══ Text block

Wrapped snugly in a custom container, seven carefully chosen materials left Earth on August 24, 2025, traveling at 17,500 mph. Nestled at the top of a Falcon 9 rocket, house dust, freeze-dried human liver, and cholesterol joined four other scientific specimens on a journey to the International Space Station (ISS). These materials, known as reference materials, have been thoroughly studied on Earth and will now serve critical roles in understanding the effects of outer space on everyday objects as space increasingly becomes a place for living, research, and commerce.
Getting these reference materials into orbit was a collaborative effort among the National Institute of Standards and Technology (NIST), the National Oceanic and Atmospheric Administration (NOAA) Office of Space Commerce, and the biotech company Rhodium Scientific. The mission aims to advance U.S. leadership in the space sector by fostering innovative commercial and scientific capabilities. This initiative aligns with recent executive orders on U.S. space activities.

════
══ Exercise data

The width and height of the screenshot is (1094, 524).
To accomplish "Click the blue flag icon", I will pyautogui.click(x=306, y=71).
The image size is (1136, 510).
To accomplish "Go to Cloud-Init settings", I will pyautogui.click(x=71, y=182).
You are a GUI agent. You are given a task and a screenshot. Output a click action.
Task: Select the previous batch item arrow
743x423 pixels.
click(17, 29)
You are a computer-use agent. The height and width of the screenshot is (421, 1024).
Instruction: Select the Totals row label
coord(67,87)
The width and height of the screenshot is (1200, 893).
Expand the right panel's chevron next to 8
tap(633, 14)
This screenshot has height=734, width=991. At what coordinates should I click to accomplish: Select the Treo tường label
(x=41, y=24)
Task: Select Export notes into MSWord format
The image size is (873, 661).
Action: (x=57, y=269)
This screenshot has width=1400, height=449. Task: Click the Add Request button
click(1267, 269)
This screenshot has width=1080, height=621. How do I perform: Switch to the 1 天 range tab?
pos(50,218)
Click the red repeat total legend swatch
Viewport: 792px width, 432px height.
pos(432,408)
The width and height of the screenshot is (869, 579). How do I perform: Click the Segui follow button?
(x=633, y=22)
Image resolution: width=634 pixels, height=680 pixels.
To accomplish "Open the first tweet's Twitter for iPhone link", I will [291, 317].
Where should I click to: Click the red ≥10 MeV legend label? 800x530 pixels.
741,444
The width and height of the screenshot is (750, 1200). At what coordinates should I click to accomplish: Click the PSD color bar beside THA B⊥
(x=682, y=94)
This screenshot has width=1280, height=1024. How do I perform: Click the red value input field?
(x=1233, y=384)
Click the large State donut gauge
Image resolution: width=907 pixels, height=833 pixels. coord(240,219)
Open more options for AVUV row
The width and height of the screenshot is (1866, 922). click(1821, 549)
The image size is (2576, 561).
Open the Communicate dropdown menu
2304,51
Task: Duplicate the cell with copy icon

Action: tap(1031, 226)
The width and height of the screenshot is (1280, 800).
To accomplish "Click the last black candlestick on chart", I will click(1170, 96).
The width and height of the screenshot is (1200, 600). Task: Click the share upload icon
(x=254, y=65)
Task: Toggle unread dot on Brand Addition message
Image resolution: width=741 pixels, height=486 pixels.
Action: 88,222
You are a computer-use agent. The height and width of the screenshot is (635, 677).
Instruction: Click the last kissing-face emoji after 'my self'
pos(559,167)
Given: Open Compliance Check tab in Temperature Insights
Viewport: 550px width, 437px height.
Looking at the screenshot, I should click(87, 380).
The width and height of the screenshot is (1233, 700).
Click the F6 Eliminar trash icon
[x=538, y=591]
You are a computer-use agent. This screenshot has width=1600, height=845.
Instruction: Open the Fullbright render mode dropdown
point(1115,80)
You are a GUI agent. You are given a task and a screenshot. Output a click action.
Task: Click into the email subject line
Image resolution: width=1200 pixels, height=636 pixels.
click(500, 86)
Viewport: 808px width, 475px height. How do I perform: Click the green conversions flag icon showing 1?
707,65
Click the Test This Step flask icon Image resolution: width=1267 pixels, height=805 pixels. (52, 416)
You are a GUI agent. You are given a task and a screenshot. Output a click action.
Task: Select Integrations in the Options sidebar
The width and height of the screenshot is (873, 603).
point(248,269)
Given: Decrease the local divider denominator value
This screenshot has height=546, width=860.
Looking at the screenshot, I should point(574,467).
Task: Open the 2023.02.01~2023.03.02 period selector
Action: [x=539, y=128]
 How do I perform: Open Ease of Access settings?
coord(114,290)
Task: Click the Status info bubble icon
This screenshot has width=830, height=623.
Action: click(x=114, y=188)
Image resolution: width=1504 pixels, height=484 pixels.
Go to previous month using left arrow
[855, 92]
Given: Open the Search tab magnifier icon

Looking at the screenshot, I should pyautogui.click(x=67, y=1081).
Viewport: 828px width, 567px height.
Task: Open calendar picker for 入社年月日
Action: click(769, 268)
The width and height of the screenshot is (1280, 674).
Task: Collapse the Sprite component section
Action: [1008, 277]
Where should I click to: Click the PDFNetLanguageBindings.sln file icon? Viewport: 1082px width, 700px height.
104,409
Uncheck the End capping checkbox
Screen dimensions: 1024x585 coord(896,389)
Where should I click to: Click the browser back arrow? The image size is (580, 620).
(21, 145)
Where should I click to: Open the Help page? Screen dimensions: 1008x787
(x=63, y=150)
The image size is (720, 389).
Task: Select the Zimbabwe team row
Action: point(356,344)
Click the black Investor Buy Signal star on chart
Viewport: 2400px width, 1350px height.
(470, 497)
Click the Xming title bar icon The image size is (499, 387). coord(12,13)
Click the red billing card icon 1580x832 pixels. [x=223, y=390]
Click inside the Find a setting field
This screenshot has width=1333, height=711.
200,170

════

(Questions)
**1.** In the text on the reference materials sent to the International Space Station, substitute "joint undertaking" for "collaborative effort" and give the stretch from "Getting these reference" through "U.S. space activities.".
**2.** Proceed with the text on the reference materials sent to the International Space Station, starting after its final sentence.

(Answers to the exercise)
**1.**
Getting these reference materials into orbit was a joint undertaking among the National Institute of Standards and Technology (NIST), the National Oceanic and Atmospheric Administration (NOAA) Office of Space Commerce, and the biotech company Rhodium Scientific. The mission aims to advance U.S. leadership in the space sector by fostering innovative commercial and scientific capabilities. This initiative aligns with recent executive orders on U.S. space activities.

**2.**
Understanding Reference Materials
Stored in a Maryland warehouse, over a thousand different reference materials, ranging from spinach to cement, are shipped globally to support research and industry. These materials, maintained by NIST, allow labs to compare measurements and calibrate devices, ensuring accuracy. For instance, NIST’s cholesterol reference material is crucial for medical labs to verify their instruments’ accuracy in monitoring cholesterol levels, a vital health measure.
Six of the seven materials sent to space are standard reference materials (SRMs), meeting NIST’s highest measurement standard. These include cholesterol, tripalmitin, house dust, creatinine, urea, and uric acid. The seventh, human liver, is a reference material of the next-highest standard. These materials are essential for ensuring consistent scientific communication and experimentation across time and space.
The Rationale for Space Deployment
Space affects people and objects in unforeseen ways. The low-gravity environment can lead to bone density loss and cardiovascular weakening in astronauts. Above Earth’s protective magnetic field, cosmic radiation poses additional challenges. A 2023 school project highlighted this when epinephrine, a drug for allergic reactions, transformed into toxic benzoic acid when exposed to cosmic radiation.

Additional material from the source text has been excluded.